[Start of Recorded information]
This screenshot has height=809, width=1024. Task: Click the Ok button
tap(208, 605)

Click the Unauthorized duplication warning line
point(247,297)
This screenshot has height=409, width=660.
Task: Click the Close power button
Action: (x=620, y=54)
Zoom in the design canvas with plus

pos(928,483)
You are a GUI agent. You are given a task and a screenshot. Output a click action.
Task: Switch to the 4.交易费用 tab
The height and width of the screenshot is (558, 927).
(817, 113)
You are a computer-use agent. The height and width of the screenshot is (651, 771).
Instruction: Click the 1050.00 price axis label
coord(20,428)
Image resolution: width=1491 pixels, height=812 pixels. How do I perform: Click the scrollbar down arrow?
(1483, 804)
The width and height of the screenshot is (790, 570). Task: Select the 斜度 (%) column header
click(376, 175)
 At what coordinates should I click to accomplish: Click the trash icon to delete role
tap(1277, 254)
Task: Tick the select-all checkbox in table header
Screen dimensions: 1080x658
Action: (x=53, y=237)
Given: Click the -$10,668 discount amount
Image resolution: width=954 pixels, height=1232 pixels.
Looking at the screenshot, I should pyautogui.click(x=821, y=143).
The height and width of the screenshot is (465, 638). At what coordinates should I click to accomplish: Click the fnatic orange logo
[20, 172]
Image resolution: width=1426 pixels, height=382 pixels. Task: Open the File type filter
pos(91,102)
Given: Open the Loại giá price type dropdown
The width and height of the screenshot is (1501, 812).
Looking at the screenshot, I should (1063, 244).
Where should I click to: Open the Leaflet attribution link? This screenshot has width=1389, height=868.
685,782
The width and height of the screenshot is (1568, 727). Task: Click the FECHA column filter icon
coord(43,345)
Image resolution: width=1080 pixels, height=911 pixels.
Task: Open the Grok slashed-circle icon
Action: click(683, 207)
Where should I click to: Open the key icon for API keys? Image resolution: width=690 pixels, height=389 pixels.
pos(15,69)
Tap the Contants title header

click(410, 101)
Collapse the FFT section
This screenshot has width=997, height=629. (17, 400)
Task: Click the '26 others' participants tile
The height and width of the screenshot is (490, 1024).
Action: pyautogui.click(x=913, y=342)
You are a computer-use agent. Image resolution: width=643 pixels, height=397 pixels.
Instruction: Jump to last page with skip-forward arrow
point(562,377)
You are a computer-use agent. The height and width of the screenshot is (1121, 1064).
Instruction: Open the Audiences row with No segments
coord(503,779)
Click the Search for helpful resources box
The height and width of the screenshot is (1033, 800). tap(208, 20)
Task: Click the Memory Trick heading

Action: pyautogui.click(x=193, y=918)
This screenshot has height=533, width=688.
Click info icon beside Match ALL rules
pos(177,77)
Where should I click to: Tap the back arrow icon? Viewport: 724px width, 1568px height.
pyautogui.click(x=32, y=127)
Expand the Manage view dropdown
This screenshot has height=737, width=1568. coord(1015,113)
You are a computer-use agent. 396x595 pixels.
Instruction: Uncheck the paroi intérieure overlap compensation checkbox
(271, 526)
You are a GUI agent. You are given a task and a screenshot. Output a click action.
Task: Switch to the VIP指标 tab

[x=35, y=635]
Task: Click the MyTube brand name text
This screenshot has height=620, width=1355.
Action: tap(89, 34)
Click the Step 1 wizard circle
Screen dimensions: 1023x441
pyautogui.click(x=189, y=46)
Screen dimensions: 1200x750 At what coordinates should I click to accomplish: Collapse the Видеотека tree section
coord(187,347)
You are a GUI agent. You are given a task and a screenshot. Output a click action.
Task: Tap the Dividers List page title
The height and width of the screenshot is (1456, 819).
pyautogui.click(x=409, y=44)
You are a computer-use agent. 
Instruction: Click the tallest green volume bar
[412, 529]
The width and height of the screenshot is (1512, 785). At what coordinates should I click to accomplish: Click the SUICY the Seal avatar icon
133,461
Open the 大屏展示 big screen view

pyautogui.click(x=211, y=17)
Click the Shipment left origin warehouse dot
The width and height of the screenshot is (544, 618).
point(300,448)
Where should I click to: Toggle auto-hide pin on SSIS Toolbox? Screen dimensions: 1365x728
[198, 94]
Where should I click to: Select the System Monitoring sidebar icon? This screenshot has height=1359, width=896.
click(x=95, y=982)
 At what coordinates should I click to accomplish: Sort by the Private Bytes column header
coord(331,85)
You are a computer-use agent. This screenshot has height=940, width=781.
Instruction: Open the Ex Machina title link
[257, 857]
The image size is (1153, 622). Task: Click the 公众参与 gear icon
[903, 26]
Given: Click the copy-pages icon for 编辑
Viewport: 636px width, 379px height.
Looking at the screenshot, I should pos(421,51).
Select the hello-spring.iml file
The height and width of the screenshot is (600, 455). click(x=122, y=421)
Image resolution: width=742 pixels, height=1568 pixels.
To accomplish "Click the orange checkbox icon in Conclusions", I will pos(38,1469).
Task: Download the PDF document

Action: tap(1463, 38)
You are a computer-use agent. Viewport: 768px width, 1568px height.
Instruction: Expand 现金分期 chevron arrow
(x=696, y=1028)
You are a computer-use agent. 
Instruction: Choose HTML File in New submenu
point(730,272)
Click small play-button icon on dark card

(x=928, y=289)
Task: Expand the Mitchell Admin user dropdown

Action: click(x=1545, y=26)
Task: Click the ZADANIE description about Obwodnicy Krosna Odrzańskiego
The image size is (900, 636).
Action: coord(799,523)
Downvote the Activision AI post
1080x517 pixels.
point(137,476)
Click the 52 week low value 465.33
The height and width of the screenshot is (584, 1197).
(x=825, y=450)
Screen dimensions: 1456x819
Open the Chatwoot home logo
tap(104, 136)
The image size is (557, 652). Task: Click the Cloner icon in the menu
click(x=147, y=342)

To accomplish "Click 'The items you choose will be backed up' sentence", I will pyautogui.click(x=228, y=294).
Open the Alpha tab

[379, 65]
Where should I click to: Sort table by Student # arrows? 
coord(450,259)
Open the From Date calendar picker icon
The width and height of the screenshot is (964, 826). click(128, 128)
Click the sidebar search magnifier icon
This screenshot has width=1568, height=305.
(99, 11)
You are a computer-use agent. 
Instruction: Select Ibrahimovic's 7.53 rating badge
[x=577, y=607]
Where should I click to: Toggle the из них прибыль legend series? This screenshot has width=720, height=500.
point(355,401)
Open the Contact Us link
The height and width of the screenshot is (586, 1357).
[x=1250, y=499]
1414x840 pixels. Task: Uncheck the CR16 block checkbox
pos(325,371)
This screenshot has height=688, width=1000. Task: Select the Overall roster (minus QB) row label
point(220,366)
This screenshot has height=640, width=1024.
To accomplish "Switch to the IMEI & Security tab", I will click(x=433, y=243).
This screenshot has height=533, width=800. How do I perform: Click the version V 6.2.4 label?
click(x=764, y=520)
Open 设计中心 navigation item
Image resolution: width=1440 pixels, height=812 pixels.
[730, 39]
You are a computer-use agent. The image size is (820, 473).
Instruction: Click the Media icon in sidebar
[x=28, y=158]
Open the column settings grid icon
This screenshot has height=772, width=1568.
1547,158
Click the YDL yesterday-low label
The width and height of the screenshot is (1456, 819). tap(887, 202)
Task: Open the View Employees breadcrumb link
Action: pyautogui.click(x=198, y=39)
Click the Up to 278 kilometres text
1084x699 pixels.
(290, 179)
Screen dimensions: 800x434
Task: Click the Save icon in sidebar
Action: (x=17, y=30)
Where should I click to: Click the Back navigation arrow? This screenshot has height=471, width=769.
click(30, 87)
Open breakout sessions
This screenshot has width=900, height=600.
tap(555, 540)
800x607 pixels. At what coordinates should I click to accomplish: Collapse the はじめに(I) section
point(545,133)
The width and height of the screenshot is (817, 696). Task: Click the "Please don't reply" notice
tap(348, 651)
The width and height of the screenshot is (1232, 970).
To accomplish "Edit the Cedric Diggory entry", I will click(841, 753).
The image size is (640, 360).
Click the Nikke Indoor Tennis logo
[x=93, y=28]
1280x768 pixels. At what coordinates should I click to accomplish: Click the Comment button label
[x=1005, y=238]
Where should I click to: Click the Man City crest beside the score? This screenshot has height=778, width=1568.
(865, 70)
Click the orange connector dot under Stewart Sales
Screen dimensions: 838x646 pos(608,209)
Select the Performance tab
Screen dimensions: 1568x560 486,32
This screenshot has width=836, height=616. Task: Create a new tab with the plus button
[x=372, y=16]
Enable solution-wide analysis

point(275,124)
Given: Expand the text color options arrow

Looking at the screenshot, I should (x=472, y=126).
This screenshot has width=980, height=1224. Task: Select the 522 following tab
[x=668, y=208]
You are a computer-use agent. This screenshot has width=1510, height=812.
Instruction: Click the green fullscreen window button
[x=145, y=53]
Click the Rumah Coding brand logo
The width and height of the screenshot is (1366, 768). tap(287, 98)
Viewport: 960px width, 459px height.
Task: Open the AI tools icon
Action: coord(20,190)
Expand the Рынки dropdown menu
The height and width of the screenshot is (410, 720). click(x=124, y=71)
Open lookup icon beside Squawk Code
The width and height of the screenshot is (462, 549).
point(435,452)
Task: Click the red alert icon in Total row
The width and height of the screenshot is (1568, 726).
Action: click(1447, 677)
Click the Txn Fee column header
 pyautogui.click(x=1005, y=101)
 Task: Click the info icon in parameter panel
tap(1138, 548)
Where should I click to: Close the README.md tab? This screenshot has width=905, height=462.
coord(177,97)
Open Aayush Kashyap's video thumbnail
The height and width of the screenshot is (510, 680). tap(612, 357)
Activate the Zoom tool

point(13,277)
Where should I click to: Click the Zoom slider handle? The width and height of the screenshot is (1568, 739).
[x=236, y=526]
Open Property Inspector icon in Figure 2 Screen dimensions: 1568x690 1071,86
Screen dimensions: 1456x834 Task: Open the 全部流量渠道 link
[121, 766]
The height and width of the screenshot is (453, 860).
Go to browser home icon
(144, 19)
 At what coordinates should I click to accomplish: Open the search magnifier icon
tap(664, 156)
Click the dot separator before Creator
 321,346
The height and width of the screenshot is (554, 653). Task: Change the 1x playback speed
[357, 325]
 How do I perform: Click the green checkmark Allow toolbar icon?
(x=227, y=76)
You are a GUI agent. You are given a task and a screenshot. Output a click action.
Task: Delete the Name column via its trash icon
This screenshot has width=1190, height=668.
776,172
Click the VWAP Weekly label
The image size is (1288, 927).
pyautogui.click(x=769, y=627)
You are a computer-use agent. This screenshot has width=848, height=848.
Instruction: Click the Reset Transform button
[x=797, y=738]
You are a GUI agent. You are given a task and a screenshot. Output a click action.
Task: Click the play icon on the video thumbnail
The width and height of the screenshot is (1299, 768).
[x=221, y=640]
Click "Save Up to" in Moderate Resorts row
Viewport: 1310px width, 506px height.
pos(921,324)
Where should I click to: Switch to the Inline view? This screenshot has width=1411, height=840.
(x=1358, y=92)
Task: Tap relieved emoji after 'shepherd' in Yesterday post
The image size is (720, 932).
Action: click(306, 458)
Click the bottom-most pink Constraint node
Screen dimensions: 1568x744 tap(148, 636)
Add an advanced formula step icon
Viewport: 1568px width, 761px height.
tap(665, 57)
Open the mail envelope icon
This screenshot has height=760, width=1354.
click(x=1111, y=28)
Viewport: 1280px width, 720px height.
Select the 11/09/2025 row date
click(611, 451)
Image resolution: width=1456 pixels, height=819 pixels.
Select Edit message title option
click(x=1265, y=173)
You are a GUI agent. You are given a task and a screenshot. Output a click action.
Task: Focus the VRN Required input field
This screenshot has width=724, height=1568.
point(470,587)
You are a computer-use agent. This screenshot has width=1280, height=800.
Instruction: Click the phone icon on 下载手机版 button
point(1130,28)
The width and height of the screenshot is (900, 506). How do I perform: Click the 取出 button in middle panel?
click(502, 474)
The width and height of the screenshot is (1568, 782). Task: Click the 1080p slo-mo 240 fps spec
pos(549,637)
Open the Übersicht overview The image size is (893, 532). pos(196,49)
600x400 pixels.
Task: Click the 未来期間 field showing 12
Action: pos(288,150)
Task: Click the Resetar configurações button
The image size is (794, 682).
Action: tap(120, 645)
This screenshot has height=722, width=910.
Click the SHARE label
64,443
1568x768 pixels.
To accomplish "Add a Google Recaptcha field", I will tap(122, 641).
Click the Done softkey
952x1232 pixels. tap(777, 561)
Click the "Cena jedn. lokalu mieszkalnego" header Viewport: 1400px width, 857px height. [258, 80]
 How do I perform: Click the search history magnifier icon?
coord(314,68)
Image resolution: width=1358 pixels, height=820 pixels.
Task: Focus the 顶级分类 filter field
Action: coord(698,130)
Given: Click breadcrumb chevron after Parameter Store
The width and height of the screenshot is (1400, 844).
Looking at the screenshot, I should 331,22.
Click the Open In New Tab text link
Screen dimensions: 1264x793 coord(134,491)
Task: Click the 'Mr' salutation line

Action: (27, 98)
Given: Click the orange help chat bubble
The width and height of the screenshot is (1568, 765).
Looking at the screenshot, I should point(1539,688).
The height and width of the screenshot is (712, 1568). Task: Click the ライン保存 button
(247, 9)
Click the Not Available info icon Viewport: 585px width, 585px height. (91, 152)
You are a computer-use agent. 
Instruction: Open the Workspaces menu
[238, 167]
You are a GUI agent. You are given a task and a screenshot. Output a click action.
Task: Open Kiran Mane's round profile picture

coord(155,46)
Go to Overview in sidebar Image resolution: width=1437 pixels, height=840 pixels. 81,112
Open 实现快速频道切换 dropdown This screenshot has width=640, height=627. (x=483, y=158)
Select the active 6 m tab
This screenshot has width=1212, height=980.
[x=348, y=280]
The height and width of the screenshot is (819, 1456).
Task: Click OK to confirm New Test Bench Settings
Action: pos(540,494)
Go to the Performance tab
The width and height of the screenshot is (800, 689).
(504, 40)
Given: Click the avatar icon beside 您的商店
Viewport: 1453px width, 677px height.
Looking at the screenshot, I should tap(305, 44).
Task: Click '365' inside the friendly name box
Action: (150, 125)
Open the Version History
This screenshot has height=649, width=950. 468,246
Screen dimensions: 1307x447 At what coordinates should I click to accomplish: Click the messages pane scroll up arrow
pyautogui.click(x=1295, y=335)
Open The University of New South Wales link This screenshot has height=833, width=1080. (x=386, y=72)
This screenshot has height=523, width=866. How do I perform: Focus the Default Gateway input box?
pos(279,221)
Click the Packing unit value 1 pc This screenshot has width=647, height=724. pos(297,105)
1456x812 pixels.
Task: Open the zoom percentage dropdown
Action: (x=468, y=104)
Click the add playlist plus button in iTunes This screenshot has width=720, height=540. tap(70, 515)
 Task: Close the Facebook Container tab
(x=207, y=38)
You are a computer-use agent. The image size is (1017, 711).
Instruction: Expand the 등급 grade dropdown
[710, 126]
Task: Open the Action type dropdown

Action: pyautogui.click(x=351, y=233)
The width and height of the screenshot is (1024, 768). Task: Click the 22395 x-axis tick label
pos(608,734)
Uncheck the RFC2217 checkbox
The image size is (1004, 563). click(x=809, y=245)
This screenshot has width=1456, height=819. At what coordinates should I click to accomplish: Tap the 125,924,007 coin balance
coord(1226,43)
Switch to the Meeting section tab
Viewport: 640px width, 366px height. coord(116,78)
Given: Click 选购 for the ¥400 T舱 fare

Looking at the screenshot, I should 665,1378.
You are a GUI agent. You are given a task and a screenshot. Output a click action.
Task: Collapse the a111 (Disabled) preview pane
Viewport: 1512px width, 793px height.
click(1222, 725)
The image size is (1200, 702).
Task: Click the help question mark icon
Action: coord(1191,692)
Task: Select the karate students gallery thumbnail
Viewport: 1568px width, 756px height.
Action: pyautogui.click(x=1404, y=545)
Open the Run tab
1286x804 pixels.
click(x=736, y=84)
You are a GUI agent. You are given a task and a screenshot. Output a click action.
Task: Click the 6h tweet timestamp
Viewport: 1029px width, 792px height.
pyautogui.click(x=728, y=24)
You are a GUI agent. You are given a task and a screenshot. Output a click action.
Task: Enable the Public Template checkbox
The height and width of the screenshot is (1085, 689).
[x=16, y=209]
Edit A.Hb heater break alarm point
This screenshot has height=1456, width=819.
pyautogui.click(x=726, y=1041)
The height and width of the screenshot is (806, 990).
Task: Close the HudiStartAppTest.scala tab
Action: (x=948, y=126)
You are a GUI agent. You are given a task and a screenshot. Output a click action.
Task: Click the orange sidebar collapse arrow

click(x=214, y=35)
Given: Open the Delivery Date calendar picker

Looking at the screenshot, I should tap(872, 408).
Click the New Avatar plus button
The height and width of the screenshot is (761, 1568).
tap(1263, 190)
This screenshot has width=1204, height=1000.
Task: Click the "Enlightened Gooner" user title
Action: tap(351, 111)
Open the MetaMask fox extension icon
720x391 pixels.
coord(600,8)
[End of Recorded information]
> Your instructions
Could you reproduce the records verbatim, starting with the line that contains "Task: Select the karate" and stopping after the line that contains "click(x=214, y=35)"?

> Output of the task
Task: Select the karate students gallery thumbnail
Viewport: 1568px width, 756px height.
Action: pyautogui.click(x=1404, y=545)
Open the Run tab
1286x804 pixels.
click(x=736, y=84)
You are a GUI agent. You are given a task and a screenshot. Output a click action.
Task: Click the 6h tweet timestamp
Viewport: 1029px width, 792px height.
pyautogui.click(x=728, y=24)
You are a GUI agent. You are given a task and a screenshot. Output a click action.
Task: Enable the Public Template checkbox
The height and width of the screenshot is (1085, 689).
[x=16, y=209]
Edit A.Hb heater break alarm point
This screenshot has height=1456, width=819.
pyautogui.click(x=726, y=1041)
The height and width of the screenshot is (806, 990).
Task: Close the HudiStartAppTest.scala tab
Action: (x=948, y=126)
You are a GUI agent. You are given a task and a screenshot. Output a click action.
Task: Click the orange sidebar collapse arrow

click(x=214, y=35)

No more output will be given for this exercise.